Pada Tahun 2017,  ANTAM melalui Unit Bisnis Pengolahan dan Pemurnian Logam Mulia secara resmi melakukan perluasan distribusi pemasaran produk emas ANTAM ke Jepang melalui inovasi produk baru berupa emas batangan motif Hello Kitty (minted-bar Hello Kitty).

 

ANTAM merupakan satu-satunya gold refinery di ASEAN yang memiliki sertifikat London Bullion Market Association (LBMA).

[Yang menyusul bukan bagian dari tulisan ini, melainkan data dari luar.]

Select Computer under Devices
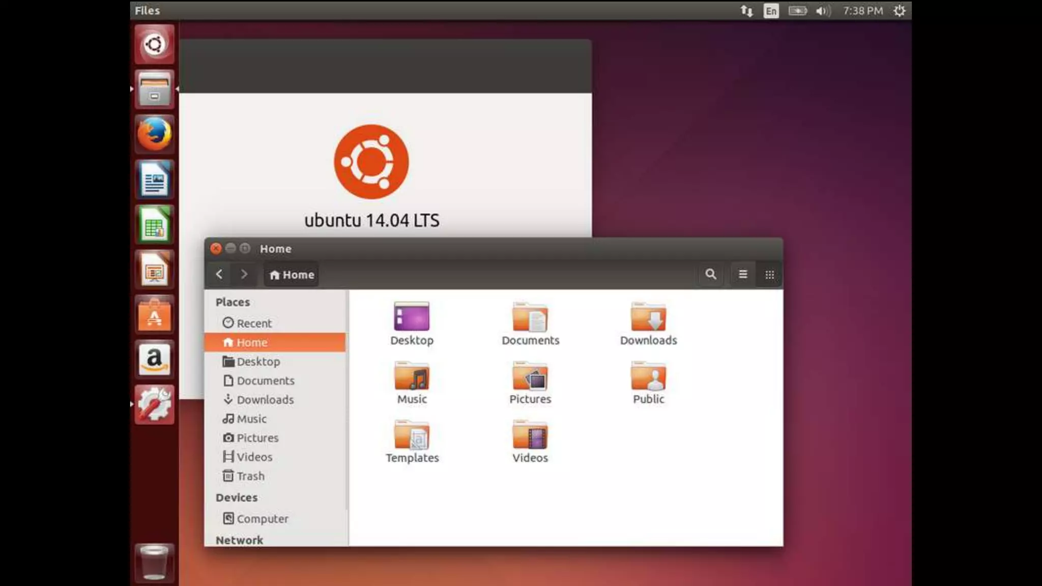This screenshot has height=586, width=1042. pyautogui.click(x=262, y=519)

Dengan sertifikat ini, produk emas ANTAM terjamin kepastian berat dan  kemurniannya serta bisa diperdagangkan secara internasional.

 

Di sepanjang tahun 2017 total penjualan emas tercatat sebesar Rp7,37 triliun. Capaian penjualan bersih tersebut naik 33% dibandingkan penjualan bersih emas dibanding tahun 2016 yang tercatat sebesar Rp5,54 triliun.

 

Kinerja Keuangan

 

Dari sisi kinerja keuangan, laba kotor ANTAM disepanjang 2017 tercatat naik tajam sebesar 93% menjadi Rp1,64 triliun. ANTAM mencatat kenaikan nilai penjualan dan nilai beban pokok penjualan sebesar Rp11 triliun.  Dengan adanya peningkatan laba kotor, maka ANTAM mencatat laba usaha sebesar Rp600 miliar atau naik 7.264% dibandingkan laba usaha sepanjang 2016 sebesar Rp8,15 miliar.

 

Peningkatan laba usaha ini juga mendukung pencapaian laba bersih perusahaan menjadi Rp136 miliar. Bandingkan dengan laba bersih tahun 2016 sebesar Rp 64 miliar atau naik 111%. Peningkatan kinerja produksi dan penjualan yang signifikan serta upaya ANTAM untuk beroperasi pada tingkat biaya tunai produksi yang rendah pada tahun 2017 mendukung capaian positif EBITDA ANTAM menjadi Rp2,21 triliun. Dibanding capaian di 2016 terjadi kenaikan hingga 96%.  EBITDA dibandingkan capaian FY16 sebesar Rp1,13 triliun.

 

ANTAM mencatatkan pertumbuhan Earning   Before Interest, Taxes, Depreciation, and Amortization (EBITDA) mencapai 96% menjadi Rp2,21 triliun dibandingkan dengan capaian EBITDA sepanjang 2016 sebesar Rp1,13 triliun. Pertumbuhan EBITDA yang positif terutama disebabkan  pertumbuhan signifikan kinerja produksi dan penjualan komoditas utama ANTAM serta peningkatan  efisiensi yang berujung pada stabilnya level biaya tunai operasi ANTAM.

 

Penjualan bersih ANTAM sepanjang tercatat sebesar Rp12,65 triliun. Ini berarti naik 39% dibandingkan capaian 2016. Sementara laba bersih ANTAM di 2017 tercatat sebesar Rp136 miliar. Dibanding tahun 2016 tercatat kenaikan tajam sebesar 111% dimana laba bersih tercatat sebesar Rp64 miliar.